Nous ne nous rendons pas compte du mal qu’on se fait nous-mêmes en soutenant de tels dirigeants irresponsables qui ne tiennent pas leurs engagements, d’où la mauvaise réputation qui nous colle à la peau. Aux yeux des acteurs internationaux, nous ne sommes pas des partenaires fiables.

Voilà l’une des raisons qui pousse les investisseurs occidentaux à bouder l’Afrique pour investir massivement en Asie. Tous les efforts de ces 20 dernières années pour redorer le blason de l’Afrique partent en fumée.

Comble de la perdition, nous foulons au pied l’une de nos valeurs ancestrales la plus sacrée : le respect de la parole donnée. En quoi croyons-nous? À la loi du plus fort, au mensonge ou à l’injustice?

Au lieu de prendre l’étranger pour bouc émissaire, pourquoi ne regardons-nous pas en face les manquements de nos dirigeants?

Nous savons tous que l’armée malienne est gangrenée par la corruption, qu’elle a perdu tout sens de l’honneur par ses exactions documentées sur les populations civiles, notamment au Centre du pays. Les programmes de formation n’ont rien changé aux comportements violents des troupes. Les jeunes officiers formés pour conduire les opérations sur les théâtres de combat ont préféré les dorures des palais nationaux aux rigueurs du terrain. Le colonel Goita a même pris de l’embonpoint.

Il faut soigner le mal à la racine au lieu de se lancer dans une fuite en avant en recrutant à prix d’or des mercenaires pour faire la guerre à notre place. Il faut promouvoir la bonne gouvernance, vertueuse et respectueuse du droit, seule gage pour résoudre les crises récurrentes du pays.

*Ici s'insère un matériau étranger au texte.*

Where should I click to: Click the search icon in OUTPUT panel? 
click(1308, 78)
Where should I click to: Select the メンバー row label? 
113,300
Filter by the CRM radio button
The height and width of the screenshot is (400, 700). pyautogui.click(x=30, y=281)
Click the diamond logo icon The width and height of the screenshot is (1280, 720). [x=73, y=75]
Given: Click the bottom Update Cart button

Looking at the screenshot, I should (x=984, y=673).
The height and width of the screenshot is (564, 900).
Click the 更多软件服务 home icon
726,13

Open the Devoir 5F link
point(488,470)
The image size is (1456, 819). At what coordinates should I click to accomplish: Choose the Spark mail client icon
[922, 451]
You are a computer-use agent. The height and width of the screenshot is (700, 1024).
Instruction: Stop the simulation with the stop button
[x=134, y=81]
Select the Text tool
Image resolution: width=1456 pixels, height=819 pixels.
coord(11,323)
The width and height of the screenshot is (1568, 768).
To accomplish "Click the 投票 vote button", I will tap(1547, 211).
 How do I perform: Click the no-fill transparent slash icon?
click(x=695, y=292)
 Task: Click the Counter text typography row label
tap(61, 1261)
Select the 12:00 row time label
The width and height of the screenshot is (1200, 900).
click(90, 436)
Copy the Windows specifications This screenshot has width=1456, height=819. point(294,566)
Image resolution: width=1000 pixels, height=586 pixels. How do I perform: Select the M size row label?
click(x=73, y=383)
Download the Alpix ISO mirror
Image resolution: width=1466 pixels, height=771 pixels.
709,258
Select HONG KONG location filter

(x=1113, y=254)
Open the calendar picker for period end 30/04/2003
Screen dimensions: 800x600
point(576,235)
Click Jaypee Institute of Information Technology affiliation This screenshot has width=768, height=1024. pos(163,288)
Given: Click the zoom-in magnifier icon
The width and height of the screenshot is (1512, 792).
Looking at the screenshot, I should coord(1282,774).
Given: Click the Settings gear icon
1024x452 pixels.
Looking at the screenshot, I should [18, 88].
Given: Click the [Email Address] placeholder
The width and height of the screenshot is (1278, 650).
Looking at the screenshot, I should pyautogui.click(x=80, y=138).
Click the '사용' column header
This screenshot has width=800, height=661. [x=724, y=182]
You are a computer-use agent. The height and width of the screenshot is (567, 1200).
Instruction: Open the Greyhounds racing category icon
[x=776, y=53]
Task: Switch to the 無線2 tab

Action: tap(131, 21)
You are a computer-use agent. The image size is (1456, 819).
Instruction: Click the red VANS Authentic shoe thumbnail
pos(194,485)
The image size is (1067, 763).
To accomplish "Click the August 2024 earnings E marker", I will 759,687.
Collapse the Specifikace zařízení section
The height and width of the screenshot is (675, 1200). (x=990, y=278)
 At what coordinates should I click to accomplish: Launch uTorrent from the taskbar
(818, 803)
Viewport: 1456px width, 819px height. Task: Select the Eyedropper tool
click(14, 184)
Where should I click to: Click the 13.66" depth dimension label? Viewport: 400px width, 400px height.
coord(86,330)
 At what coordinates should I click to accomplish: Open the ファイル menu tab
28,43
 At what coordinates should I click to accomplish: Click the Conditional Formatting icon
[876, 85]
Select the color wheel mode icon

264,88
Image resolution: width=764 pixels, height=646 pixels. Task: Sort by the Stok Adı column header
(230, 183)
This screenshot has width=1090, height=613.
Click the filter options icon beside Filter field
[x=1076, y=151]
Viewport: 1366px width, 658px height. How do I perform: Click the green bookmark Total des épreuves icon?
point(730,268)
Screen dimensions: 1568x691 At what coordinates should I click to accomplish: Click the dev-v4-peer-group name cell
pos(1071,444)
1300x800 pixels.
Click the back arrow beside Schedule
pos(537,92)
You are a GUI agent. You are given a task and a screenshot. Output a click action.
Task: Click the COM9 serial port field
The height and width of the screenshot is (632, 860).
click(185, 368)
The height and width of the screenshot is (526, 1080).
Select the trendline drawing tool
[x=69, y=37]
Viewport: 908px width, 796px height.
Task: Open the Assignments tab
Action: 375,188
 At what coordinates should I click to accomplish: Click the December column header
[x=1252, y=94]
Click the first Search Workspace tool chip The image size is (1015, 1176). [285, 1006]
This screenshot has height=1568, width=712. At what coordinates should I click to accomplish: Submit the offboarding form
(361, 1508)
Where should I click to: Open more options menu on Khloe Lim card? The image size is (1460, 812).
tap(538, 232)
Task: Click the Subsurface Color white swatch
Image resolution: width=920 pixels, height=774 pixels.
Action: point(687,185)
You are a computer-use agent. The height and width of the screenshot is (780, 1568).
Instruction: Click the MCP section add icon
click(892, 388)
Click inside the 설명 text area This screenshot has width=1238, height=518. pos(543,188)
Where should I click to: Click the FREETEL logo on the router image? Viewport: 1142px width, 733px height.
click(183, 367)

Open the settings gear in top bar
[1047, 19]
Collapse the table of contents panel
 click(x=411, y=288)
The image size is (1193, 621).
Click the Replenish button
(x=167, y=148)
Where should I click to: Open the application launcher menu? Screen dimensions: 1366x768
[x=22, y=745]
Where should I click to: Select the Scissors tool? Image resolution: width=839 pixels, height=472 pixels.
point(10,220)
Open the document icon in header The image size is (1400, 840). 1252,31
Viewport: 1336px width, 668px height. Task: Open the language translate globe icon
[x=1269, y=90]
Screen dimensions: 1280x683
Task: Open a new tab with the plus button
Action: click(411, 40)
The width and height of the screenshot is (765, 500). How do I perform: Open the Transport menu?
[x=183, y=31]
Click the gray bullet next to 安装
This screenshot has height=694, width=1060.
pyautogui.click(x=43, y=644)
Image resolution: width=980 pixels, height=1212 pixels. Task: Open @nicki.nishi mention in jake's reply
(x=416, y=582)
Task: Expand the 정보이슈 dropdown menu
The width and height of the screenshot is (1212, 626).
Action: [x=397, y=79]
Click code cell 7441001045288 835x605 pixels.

Les générations changent, mais la sempiternelle critique de l’impérialisme français ne change pas. Or, depuis la nuit des temps, les puissances économiques et militaires ont toujours cherché  à étendre leur influence ou domination sur des États plus faibles. La France ne déroge pas à la règle. Aujourd’hui, les acteurs Chinois, Russes ou Turcs s’activent pour prendre leur part du marché africain. Devant la proie que nous représentons, l’instinct prédateur ne change pas. Ça ne sert à  rien de déshabiller Pierre pour habiller Paul.

Dans ce contexte géopolitique d’affrontements  silencieux entre puissances, nous devons en priorité, exiger de nos dirigeants le respect de leurs engagements, le respect de nos lois et se donner les moyens politiques et économiques pour mener la bataille décisive de l’amélioration de nos conditions de vie. Investir dans l’école, la santé et l’agriculture. Ce sont les bases de la création de richesses pour quitter le déshonorant club des États -mendiants.

Au moment où les jeunes Sud-Coréens, Chinois et Indiens sont en train de prendre le leadership dans la maîtrise des technologies du futur, les jeunes africains francophones s’époumonent contre le néocolonialisme français. Nous devons changer de paradigme.